Timeseries data often provides value in different ways over time. Data for the last 7 days is often interacted with differently than data for the last 30 days and once again for data from some number of years ago. In Druid, we should give data owners the ability to use reindexing supervisors (AKA compaction supervisors) to change the state of a single datasource as the data ages. Operators should have the ability to define a data lifecycle of sorts for their datasources and allow reindexing supervisors to dynamically apply that definition to the underlying segments as they age. A great, and simple, example is query granularity.

realtime use cases often call for fine grained query granularity as data is flowing into druid. I may want to analyze metrics by minute or even second. As that data ages to be days or months old, I may still want to be able to check trends for that data over time, but it is often highly unlikely that I care about second to second analysis for data that is past a certain age. And beyond that, there may be tiers of value.
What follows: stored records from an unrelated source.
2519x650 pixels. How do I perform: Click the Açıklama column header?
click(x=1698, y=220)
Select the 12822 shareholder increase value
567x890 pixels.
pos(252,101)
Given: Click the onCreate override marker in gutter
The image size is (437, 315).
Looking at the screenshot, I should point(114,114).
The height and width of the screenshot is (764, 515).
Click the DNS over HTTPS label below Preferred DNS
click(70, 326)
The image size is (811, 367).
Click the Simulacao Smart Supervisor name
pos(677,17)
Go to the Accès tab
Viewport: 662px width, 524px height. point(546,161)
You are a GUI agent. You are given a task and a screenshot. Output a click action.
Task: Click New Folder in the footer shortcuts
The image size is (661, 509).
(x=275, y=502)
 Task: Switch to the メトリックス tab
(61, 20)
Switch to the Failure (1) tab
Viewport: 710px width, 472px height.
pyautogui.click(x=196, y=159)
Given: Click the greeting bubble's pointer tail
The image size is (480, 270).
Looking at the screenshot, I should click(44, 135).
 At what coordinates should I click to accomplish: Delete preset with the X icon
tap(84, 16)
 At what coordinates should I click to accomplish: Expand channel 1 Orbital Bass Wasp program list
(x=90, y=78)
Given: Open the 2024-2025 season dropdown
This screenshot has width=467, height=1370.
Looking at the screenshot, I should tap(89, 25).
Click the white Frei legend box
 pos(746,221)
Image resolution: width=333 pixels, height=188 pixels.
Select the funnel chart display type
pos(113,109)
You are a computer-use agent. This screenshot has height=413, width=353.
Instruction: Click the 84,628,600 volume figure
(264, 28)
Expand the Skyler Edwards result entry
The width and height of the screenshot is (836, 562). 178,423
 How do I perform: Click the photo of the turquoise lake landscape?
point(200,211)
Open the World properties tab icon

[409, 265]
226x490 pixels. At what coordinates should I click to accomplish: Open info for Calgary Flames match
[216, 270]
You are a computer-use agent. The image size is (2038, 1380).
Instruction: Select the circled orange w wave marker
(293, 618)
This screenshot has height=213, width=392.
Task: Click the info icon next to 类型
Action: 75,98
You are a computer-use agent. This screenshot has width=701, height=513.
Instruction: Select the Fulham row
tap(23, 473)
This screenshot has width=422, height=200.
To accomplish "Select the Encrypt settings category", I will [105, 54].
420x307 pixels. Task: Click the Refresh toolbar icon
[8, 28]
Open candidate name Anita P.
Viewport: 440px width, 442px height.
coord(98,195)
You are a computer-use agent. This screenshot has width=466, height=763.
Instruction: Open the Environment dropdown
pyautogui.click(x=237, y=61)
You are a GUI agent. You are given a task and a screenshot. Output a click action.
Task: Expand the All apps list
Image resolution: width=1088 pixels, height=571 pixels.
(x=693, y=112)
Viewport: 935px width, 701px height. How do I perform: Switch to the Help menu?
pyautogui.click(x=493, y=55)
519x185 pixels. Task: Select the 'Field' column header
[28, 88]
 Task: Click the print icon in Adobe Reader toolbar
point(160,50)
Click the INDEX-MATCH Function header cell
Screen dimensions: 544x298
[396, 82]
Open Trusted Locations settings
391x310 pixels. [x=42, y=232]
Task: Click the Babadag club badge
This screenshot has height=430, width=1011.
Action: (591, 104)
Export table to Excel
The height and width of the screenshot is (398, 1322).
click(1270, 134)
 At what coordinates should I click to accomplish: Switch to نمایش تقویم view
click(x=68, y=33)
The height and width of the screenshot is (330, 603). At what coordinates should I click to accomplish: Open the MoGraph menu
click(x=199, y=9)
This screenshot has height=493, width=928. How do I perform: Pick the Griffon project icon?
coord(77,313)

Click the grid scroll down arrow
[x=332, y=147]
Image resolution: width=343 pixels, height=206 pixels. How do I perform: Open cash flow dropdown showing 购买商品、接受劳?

For instance, where I want second granularity for the last 24 hours, minute granularity for everything in the past week, and hour granularity for everything older than that. The new functionality in this PR intends to make achieving this as simple as defining a few rules for a datasource using reindexing supervisors, and allowing Druid to reindex the data as segments age out of one period and into another that calls for less finely grained query granularity.

Design

CompactionConfigBasedJobTemplate underpins all of this

The existing CompactionConfigBasedJobTemplate underpins all the new functionality. At the end of the day, the cascading reindexing template is creating these objects under the hood after dynamically coming up with the config. It uses the existing functionality in this template to be able to take that config, find segments that need reindexing, and create jobs for them.

ReindexingConfigFinalizer

This is a concept introduced to allow us to optimize the final config used to create the underlying tasks without leaking rule implementation details into this existing job template. It is the mechanism that we use to optimize the set of filter rules that are needed for an underlying CompactionConfig before jobs are created for the candidate.

Reindexing Rule

A reindexing rule defines what should be done to segments being reindexed. There are rule implementations for all components of the existing CompactionState construct.

rule period

All rules have an associated Joda time period (i.e. P7D --> 7 days) This is used to define when a rule should begin being applied. The core idea is that this is a time in the past relative to "now" and now being the point in time that the reindexing supervisor runs to create tasks to reindex the underlying data.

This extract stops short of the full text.